- **EJERCICIO ESCRITO**:
En el texto proporcionado, ¿quién se lleva a la migrante y a su hijo al final de la historia?

- **TEXTO PROPORCIONADO**:

Resulta interesante cómo a partir de un anhelo compartido la sensibilidad vuelve a adquirir un papel en la historia: una manera de comprobarlo es a partir de un desdoblamiento de Martha en el que ella se ve como la migrante en el jardín, con el hijo a cuestas y con el riesgo como factor de apuesta. Y ella misma pasa de ser la propietaria del hogar a quien busca asilo tras mucho caminar. Aquella otredad desfigurada por la idea de barbarie pasó a ser el retrato de sí misma. Ésta, como muchas historias en el día a día, acaba con un crudo final: la Border Patrol se lleva a la migrante con su hijo y, a su vez, le ha arrebatado a Martha su tranquilidad, pues se ha dado cuenta de lo evidente: a pesar de sus papeles siempre será parte de la "gran invasión"; en el fondo, queda aún lejos el paraíso.

- **FRAGMENTOS DE DATOS**:
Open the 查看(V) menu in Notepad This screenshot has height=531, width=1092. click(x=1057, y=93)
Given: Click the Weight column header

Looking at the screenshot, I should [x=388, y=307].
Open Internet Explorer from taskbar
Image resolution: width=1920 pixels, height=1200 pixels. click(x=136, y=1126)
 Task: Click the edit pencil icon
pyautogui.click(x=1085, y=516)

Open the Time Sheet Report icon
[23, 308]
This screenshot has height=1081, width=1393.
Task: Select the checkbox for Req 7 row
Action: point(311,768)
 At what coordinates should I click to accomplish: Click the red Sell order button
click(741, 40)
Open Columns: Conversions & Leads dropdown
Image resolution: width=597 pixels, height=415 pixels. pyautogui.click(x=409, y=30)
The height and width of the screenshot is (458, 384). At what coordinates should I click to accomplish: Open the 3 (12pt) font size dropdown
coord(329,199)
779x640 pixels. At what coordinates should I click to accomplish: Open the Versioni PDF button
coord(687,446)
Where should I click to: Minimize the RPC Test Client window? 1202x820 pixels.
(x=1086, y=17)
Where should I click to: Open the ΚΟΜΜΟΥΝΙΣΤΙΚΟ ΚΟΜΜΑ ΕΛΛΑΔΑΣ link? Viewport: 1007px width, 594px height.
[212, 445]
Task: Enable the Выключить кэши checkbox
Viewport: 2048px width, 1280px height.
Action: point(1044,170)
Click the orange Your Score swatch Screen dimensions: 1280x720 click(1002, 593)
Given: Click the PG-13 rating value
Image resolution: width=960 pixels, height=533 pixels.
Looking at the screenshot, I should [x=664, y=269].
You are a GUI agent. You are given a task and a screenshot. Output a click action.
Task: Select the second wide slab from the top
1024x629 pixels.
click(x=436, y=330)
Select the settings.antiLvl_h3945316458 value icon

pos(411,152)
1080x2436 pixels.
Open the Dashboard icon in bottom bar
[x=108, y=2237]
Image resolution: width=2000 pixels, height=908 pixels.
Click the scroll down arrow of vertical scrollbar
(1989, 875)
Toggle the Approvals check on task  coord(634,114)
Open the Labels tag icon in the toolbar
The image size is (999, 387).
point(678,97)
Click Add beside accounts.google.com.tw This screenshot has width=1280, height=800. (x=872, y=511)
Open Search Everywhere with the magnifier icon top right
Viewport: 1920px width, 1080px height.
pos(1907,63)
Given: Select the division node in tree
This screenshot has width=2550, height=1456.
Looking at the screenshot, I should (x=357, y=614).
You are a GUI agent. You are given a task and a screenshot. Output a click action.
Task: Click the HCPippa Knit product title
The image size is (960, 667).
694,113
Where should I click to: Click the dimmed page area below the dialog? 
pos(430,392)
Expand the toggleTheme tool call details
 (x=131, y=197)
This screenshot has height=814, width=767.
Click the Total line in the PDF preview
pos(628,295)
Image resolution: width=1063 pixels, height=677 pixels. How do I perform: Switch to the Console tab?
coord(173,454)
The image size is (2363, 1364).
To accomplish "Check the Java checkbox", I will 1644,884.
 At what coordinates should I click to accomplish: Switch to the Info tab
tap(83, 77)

- **RESULTADO DEL EJERCICIO**:
La Border Patrol.